Dass einmal über 400 Schüler vom Grundschüler bis zum Abiturienten mit selbstgemalten Schildern über die gesperrte Bahnhofstraße laufen und demonstrieren, das hätte vor kurzem auch niemand in der Gartenstadt für möglich gehalten. Aber die Kinder und Jugendlichen sehen ihre eigene Zukunft gefährdet, da die aktuellen Politiker im Amt viel zu wenig für den Klimaschutz unternehmen.

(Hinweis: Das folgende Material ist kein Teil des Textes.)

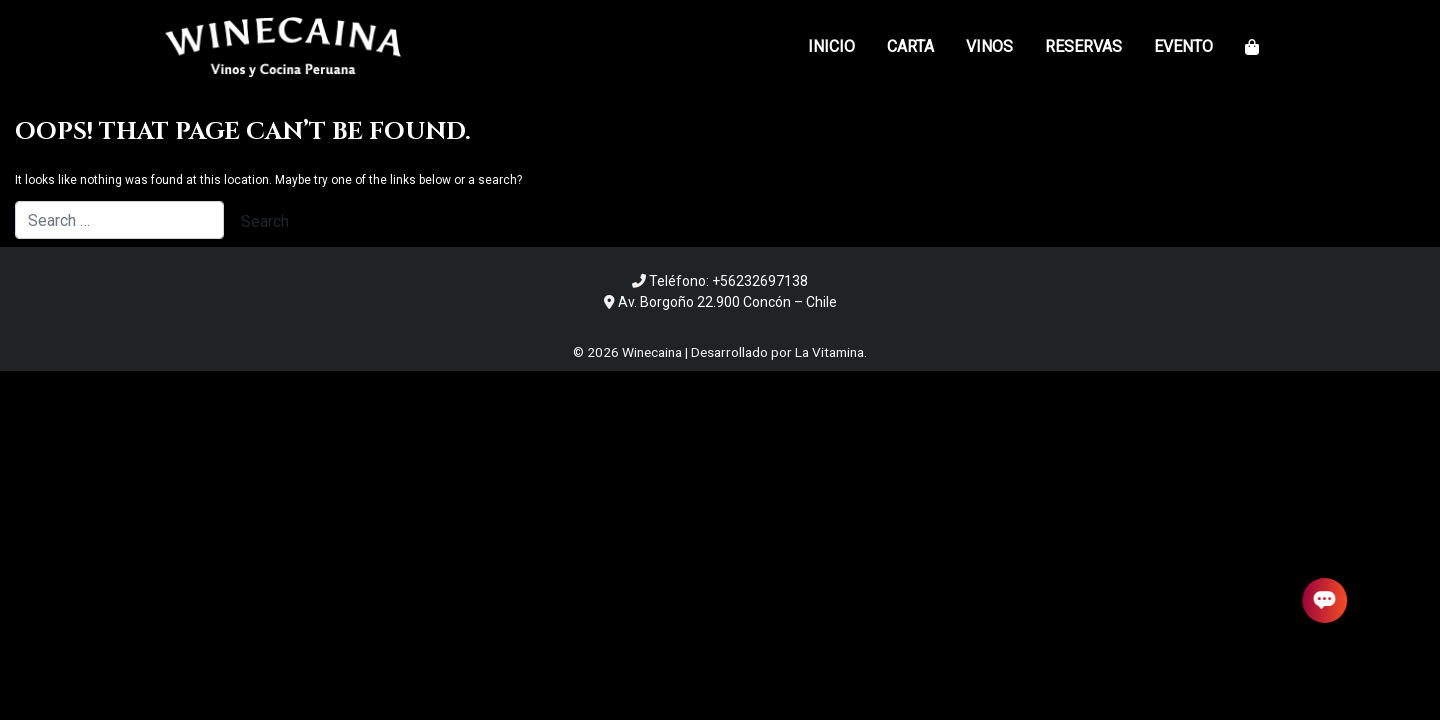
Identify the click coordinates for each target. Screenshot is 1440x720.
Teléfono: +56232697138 (728, 281)
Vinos (989, 46)
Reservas (1083, 46)
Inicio (831, 46)
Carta (910, 46)
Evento (1183, 46)
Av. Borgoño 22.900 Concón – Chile (727, 302)
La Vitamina (829, 352)
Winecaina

„FridaysforFuture“ ist die Klammer, die Freitag für Freitag viele Schüler aus der ganzen Welt während der offiziellen Schulzeit auf die Straßen treibt. Sie treten für einen Sinneswandel in der Politik ein. An machen Orten wird jeden Freitag gestreikt, in Falkensee markierte der 15. März den Anfang. Anaïs von Fircks: „In Falkensee werden wir nicht jede Woche einen Streik planen. Ich bezweifle, dass da jedes Mal viele Leute kommen würden. Vielleicht werden wir irgendwann einen weiteren Streik in Falkensee organisieren, aber vorerst ist es ein einmaliges Ereignis, das aufgrund des globalen Streiks stattfindet.“
Warum der Streik in der Schulzeit stattfinden muss, erklärt Anaïs von Fircks so: „Wir müssen die Klimakrise in die Köpfe der Bürger kriegen und Druck auf die Politiker ausüben. Das würden wir mit einer Demonstration in der Freizeit nicht schaffen, deswegen streiken wir in der Schulzeit. Ich finde es super, dass durch die Bewegung viele ursprünglich politisch uninteressierte Jugendliche damit beginnen, sich zu engagieren. Ich halte es für sehr wichtig, den Erwachsenen und besonders den Politikern zu zeigen, dass sie weniger egoistisch sein sollen und auch an die Zukunft der jungen und der kommenden Generationen denken müssen. Neben den Protesten muss man natürlich auch an sich selbst arbeiten. Das hat zwar keinen großen Einfluss auf die CO2-Bilanz von Deutschland, aber man sollte ja mit gutem Beispiel vorangehen. Deshalb esse ich z.B. kein Fleisch mehr und fahre so oft wie möglich mit dem Fahrrad.“
Thomas Fuhl, Mitglied der Falkenseer Stadtverordnetenversammlung: „Die Aktion der Schüler finde ich gut. Es schlagen da zwei Seelen in meiner Brust. Schule ist wichtig und schwänzen finde ich nicht gut. Aber das Anliegen der Schüler ist das wichtigste überhaupt für die nächsten Generationen. Außerdem lernen sie während der Demo ihre wichtigste Lektion: Ihre Stimme zählt, ihre Stimme wird gehört. Das ist Demokratie. Streiken ist ein legitimes Recht, warum sollen Schüler das nicht auch haben?“
Über 23.000 Wissenschaftler sollen sich weltweit bereits hinter die Bewegung FridaysforFuture gestellt haben: Die Experten geben den Forderungen der Schüler Recht. Das große Medienecho, das mit den Demonstrationen einhergeht, bewirkt schon mal eins: Die Klimakrise erhält viel Aufmerksamkeit.
Robin Lux, Schüler: „Wir sind nicht nur hier, um die Schule zu schwänzen, sondern auch, um der Bundesrepublik und auch der Stadt Falkensee ein Zeichen zu setzen. Deswegen gehen wir auch geschlossen bis zum Rathaus, um unser Anliegen deutlich zu machen.“ (Fotos/Text: CS)
Dieser Artikel stammt aus „FALKENSEE.aktuell – Unser Havelland“ Ausgabe 157 (4/2019).